The first is Daniel Van Tonder, another South African who at age 30 is making his Open debut. A Sunshine Tour player, he won the Kenya Savannah Classic earlier this year on the European Tour. He’s your Ben Curtis wannabe this week. Then there is Marcel Siem, a 41-year-old German who already has locked up Low Man Bun. He qualified for St. George’s on Sunday by capturing the Le Vaudreuil Golf Challenge on the Challenge Tour, where he said he’s used to playing in front of galleries swelling to 15 or even 20 people. Pretty sure no one has completed the Challenge Tour-Claret Jug double before.

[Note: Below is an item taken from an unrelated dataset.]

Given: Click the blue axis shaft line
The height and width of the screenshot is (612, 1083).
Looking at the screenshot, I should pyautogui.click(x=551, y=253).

Now for the proverbial Murderer’s Row at 135 that includes Rahm, No. 2 in the world and U.S. Open champion, Brooks Koepka, who is just such a different guy in majors than in regular events that you’d swear there were two of him, and Paul Casey, an Englishman with a penchant for strong play in big events but is running out of time to get over the majors hump.
Bobby Jones in 1926 was the first player to win both the U.S. Open and the British Open in the same year. Tiger Woods, in 2000, was the last. In between were guys named Gene Sarazen, Ben Hogan, Lee Trevino and Tom Watson. Need we say more about the company Rahm could join if he were to rally for the claret jug? His had-to-have-it 64 on Friday shows he’s still got it, form-wise, and we know he has the mentality to keep piling up birdies.

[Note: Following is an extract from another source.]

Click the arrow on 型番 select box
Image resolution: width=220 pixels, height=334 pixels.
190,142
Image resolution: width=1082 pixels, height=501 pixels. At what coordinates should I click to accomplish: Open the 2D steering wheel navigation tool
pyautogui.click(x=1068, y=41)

Winner of back-to-back U.S. Open titles in 2017-18 and consecutive PGA Championships in 2018-19, Koepka nonetheless has a little something to prove after coming up short of late with good chances in the only events in which he appears more than mildly interested. In 2019 he was second in the Masters and the U.S. Open, the latter while going for three wins in a row. Last year in the PGA, he trailed Johnson by two strokes after 54 holes and closed with an uncharacteristic 74 to fall to T-29. More recently, Koepka got outflanked by Phil Mickelson at the PGA while in the final pairing and came up wanting in the U.S. Open at Torrey Pines when the putter took an earlier flight home to Florida. Granted, he hasn’t been 100 percent for much of this year after knee surgery, but this guy has a bad-ass reputation to protect, and he can’t do that verbally beating up on Bryson DeChambeau all the time (though that can be fun to watch).
Casey only has two top-10 finishes in the Open, with his best a tie for third in 2010 when Oosthuizen was running away with the thing, but at age 43 he is ranked 21st in the world and has shown a penchant for contending in majors. In fact, in four of the last six he has been 17th or better with three top-10s. His best chance was the 2020 PGA at Harding Park, where he shot a final-round 66 while paired with eventual winner Morikawa, author of a 64. Tony Jacklin was the last player from England to win the championship on English soil, capturing the claret jug in 1969 at Royal Lytham & St. Annes. Nick Faldo was the last Englishman to win the championship anywhere, in 1992 at Muirfield, Scotland. A victory this week would be every bit as poetic as Shane Lowry’s two years ago in his native Ireland at Royal Portrush.
Danny Willett and Justin Rose, former major winners, also could bring England a glorious finish, but at four under and three under, respectively, they would need something magical.
If there is one player farther back than six shots who has the firepower to make a concerted run, Tony Finau should not be overlooked. Yes, he has stumbled to the finish line in majors and non-majors as he seeks his second career win, but his Open record is rather strong, including a third-place finish two years ago at Portrush. He’s made the cut now in all five of his appearances, and while he came into the week off consecutive missed cuts, he tends to bring a higher standard of play in majors, where he has top-10 finishes in three of the last five contested.
Other than Oosthuizen, second in the previous two majors, Finau perhaps has more to prove than anyone that he is more than just a cash machine. Considering that St. George’s has a history of granting favor to those without a major title – like Clarke, Curtis, Sandy Lyle, Bobby Locke and Sir Henry Cotton – Finau fits the profile. Then again, so does Casey.